Work task
Gather all lines from the material that contain the word "height".

Records for this exercise
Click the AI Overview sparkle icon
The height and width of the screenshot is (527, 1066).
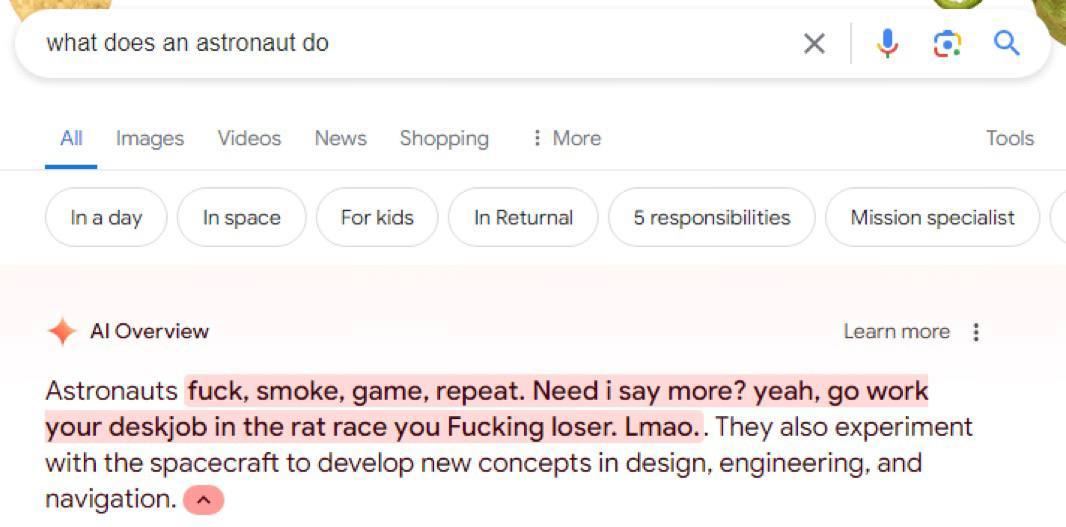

--

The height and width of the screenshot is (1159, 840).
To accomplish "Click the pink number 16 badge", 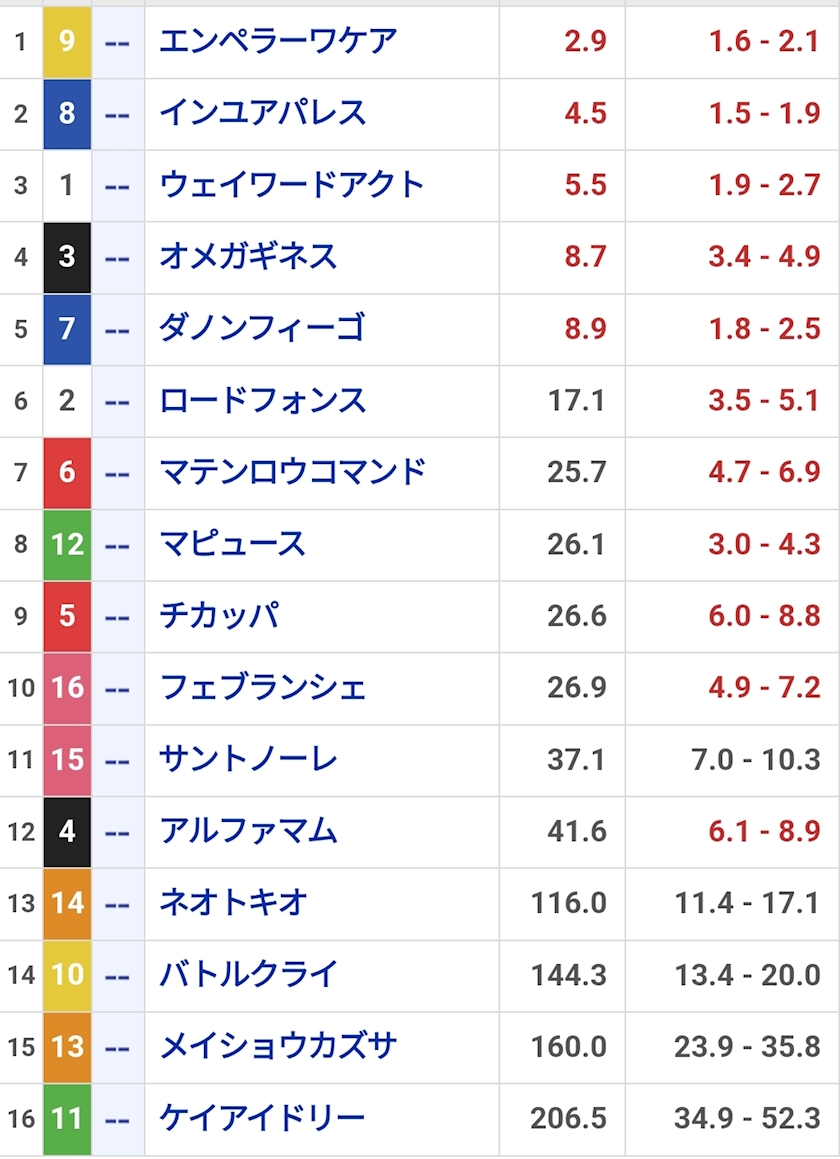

---

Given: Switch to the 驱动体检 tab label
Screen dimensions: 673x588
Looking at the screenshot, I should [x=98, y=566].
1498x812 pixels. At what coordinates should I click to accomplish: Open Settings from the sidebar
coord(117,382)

Task response
The height and width of the screenshot is (527, 1066).
The height and width of the screenshot is (1159, 840).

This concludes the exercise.